[Bug] Certificate fetching redundancy must be increased
🐛 Bug Report
I think this line might be technically wrong: https://github.com/ProvableHQ/snarkOS/blob/mainnet/node/bft/src/helpers/pending.rs#L55
If stake is spread among the validators unevenly, and a rich node is offline, then we might want to fetch from all of the remaining validators.
Short term fix: re-evaluate how long it takes for these requests to time out and re-issue. We should not dumbly increase the number of requests as this will negatively impact performance.
Long term fix: consider adjusting the Pending queue to account for the stake of the respective peers and adjust redundancy accordingly.
1 + (3f+1)/3 = n/3 +1 is the availability threshold, which in theory should be sufficient for having at least 1 honest response. However that indeed does not take stake weight into account and just relies on the number of validators.

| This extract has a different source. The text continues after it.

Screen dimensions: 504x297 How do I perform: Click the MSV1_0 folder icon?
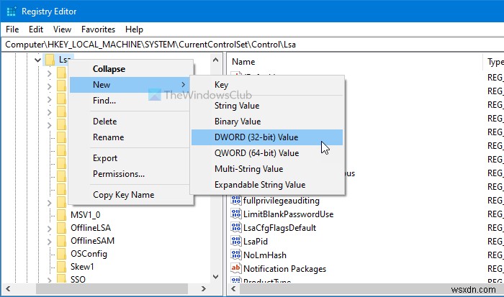[62, 214]
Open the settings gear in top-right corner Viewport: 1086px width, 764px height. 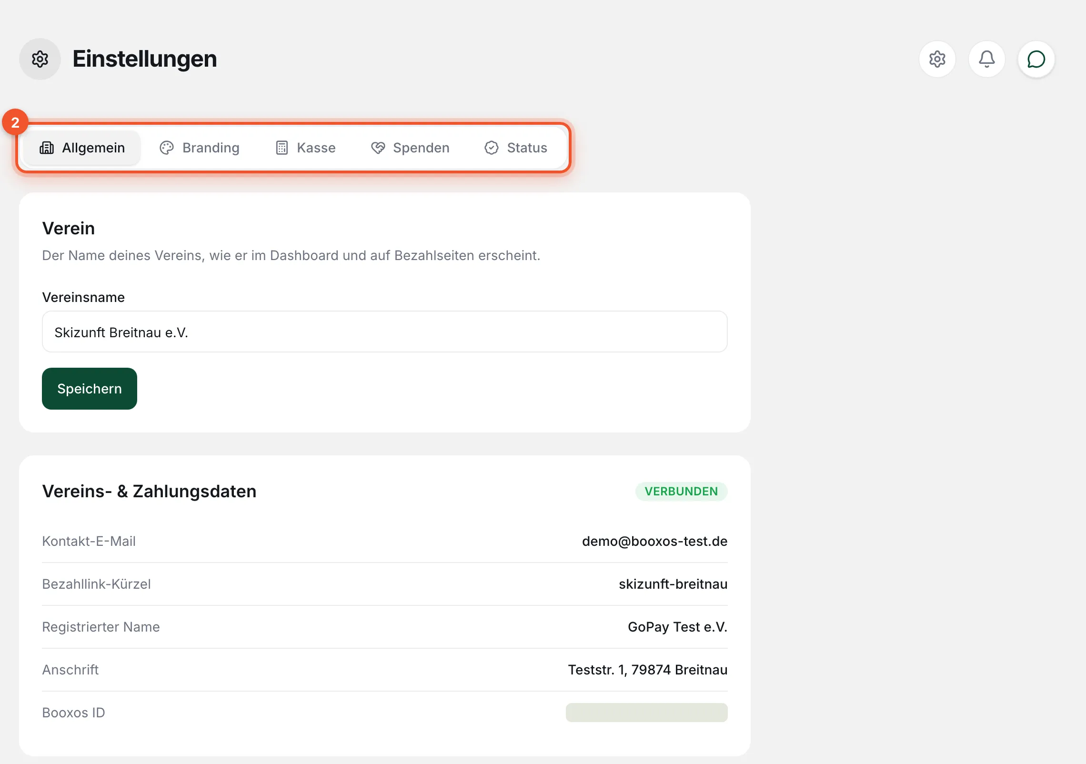click(x=937, y=59)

If stake is spread among the validators unevenly, and a rich node is offline, then we might want to fetch from all of the remaining validators.
Maybe the confusion here comes from the academic definition of f covering all failures, not just Byzantine failures. It does not allow for a node that has more than f stake to ever become unavailable (ignoring network partitions).
However, in practice, we should indeed not rely on a single node to respond. That might be why this function ignores stake?